It does appear that to continue arguing as if the problems, and our understandings, are the same as faced by our forefathers, is illogical. To persist in discussing the issue of human rabies and quarantine as though we were still in the early 1900s, when rabies was endemic in many countries, and the means of control comparatively primitive, prevents us from finding a modern solution. The biggest obstacle in much thinking is the understandable fear that rabies engenders: a fear reinforced by the government sponsored propaganda. Quarantine may have been effective in preventing a spread of dog related rabies, but, it cannot with any certainty, claim to have been solely responsible for protecting our countryside. Arguably, that protection has been provided, in part, by the UK status as an island, and isolation from the influx of rabies susceptible wild species from other countries. But, whatever the reasons, those in favour of abolishing the quarantine methods, and depending instead on a programme of vaccination, contend that we must bring our thinking up to date, and learn from other countries, especially the Scandinavian counties that had implemented a successful "passport" system . The contention is that provided a pet has been vaccinated, and produced antibodies, and can be reliably identified (by a microchip), then it should be able to move as freely from country to country, as it's owners. A Parliamentary Select Committee sitting in 1994, agreed that dogs and cats coming from countries largely free from rabies should not be required to undergo quarantine, provided they had had the necessary vaccinations, and blood test revealed the presence of the rabies antibodies. But the MAFF was not convinced: the Government erred on the side of caution and the retention of quarantine. Because of this outdated attitude, a group of influential people took up the cause, embraced the passport principle, and set up the "Passport for Pets" organisation. Supporters include Chris Patten and Elton John, the actress Liz Hurley and the newspaper owner Lord Rothermere. Added to these are some of the government's own scientists and advisors.

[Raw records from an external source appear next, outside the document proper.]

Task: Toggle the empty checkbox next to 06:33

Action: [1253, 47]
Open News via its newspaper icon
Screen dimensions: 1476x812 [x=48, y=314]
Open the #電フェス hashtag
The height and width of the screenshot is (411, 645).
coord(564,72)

The UK Government is now caught in a cross fire of conflicting interests. Many powerful lobbying groups are putting forward advice, that frequently has more to do with self-interest than scientific logic. Undoubtedly, any Government that eases the quarantine rules, and there is a subsequent outbreak of rabies, will have committed near political suicide. Certainly, this administration does not want to repeat the fiasco of the Dangerous Dog Act. On a personal note, I sometimes consider that no one is speaking on behalf of the dog owning public. The Kennel Club, is still opposed to a relaxation of the present regulations, only canvas the views of it's limited membership. The veterinary profession, and the RSPCA, are not elected by, nor responsible to, the general public. And one must seriously question the representation of the Kennel Owners associations , who have most to lose if ever quarantine were abolished. Some time ago, I placed a message on the Net, in which I forecast that the rules would only change when Chris Patten, our Governor General of Hong Kong, was about to return to the UK with his two terriers, after the hand-over of the Crown Colony to China. As close friend of John Major, (and tipped as a possible success as Prime Minister), Chris Patten carries considerable clout at all levels of power. He is now speaking out against the quarantine Laws, and is calling for a more humane and sensible means of keeping these islands rabies free. Will he provide the pivot for a change that other people or events have failed to do ?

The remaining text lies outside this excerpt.